Crítica: A batalha dos vegetais

Abobrinhas inteligentes

Filmes de animação há muito deixaram de ser interessantes apenas para o público infantil. Há, inclusive, muitos elementos neles, como imagens e referências, que talvez passem despercebidos pelas crianças e até mesmo por adultos desatentos, mas que para os detalhistas contam como uma atração à parte. “A batalha dos vegetais”, longa estrelado pelos personagens Wallace e Gromit, criados por Nick Park (há outros filmes com a dupla: três curtas realizados entre 1989 e 1995), é um prato cheio para quem é observador, mas também para quem busca uma diversão com bom roteiro e elementos visuais atraentes.

O evento mais importante do ano, um concurso de vegetais gigantes, está ameaçado por uma praga: coelhos que devoram as plantações. Wallace e seu cão fiel Gromit – bem mais inteligente que o dono – trabalham em dupla combatendo esse problema de forma humanitária, aprisionando os coelhos e os mantendo em cativeiro até que a competição aconteça. Dado a realizar experimentos científicos, Wallace (dublado por Peter Sallis) constrói uma engenhoca chamada “manipulador mental”, com a qual tenta fazer com que os coelhos se desinteressem por vegetais e ele mesmo se desinteresse por queijo, vício responsável pelo progressivo aumento de sua cintura. Mas algo dá errado e ele se transforma no “coelhosomem” em noites de lua cheia (o título original faz referência ao monstro – a tradução literal seria “A maldição do coelhosomem”).

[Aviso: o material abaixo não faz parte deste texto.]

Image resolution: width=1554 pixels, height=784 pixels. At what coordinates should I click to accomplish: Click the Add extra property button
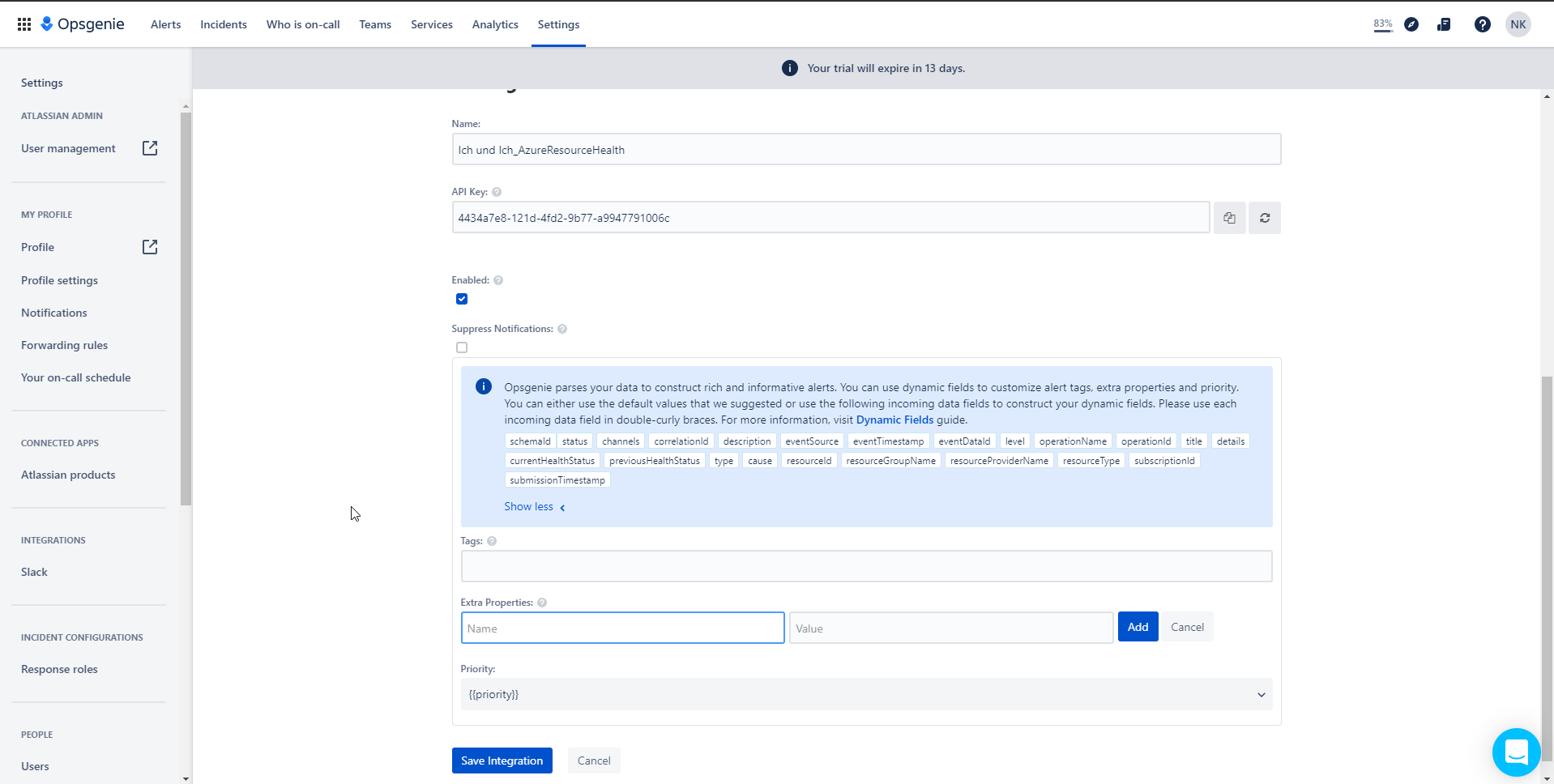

O filme mistura momentos de suspense e ação muito bem dosados. O roteiro foi escrito por quatro profissionais: Nick Park, Steve Box (também diretores), Bob Baker e Mark Burton. Embora seja possível encontrar alguns furos, a história é tão envolvente que passam a ter pouca importância. A trilha sonora de Julian Nott tem papel fundamental na atmosfera do longa, que vai do suspense à aventura com bastante ação. O uso da câmera também contribui fortemente nas cenas de suspense. Há uma referência explícita à história de Frankenstein, uma espécie de paródia da cena do laboratório, em que o luar é refletido em placas através da abertura na claraboia. Alusões também são feitas ao Incrível Hulk e King Kong. Podemos dizer que o clima de “terror” segue também a linha dos antigos filmes do gênero.
A criatividade é um dos pontos altos desta animação filmada em stop motion. Já na abertura, apenas com a câmera passeando para cima e para baixo pelas paredes da casa da dupla, onde estão várias fotografias, entendemos, sem que seja necessária uma única palavra, a relação entre Wallace e Gromit ao longo dos anos. Detalhes como os desenhos nos vitrais da estufa do vigário, ou nos vestidos que compõem o figurino de Lady Tottington (interpretada por Helena Bonham Carter), e imagens que se encaixam de forma a insinuar que ela é do bem enquanto seu insistente cortejador, Victor Quartermaine (Ralph Fiennes), é do mal são uma diversão à parte para quem tiver o olho treinado para percebê-los.

O trabalho levou cinco anos para ser realizado pelos estúdios Aardman. É comum que filmes de animação envolvam um longo tempo de produção. O saldo é positivo: as expressões dos personagens são ótimas, especialmente as reações de Gromit. No curioso mundo da fantasia, ele é um cachorro que não fala, mas dirige uma van (!), e apenas através do olhar e do gestual se comunica com seu dono. A decoração da mansão de Lady Tottington segue o estilo britânico e na casa de Wallace e Gromit não faltam engenhocas para que comecem o dia sem desperdiçar um minuto sequer. Reparem na inscrição da caixa de papelão que aparece mais para o final da história: uma piada divertida que só faz sentido em língua inglesa. Vale a pena consultar o dicionário, se preciso for, e rir mais um pouquinho.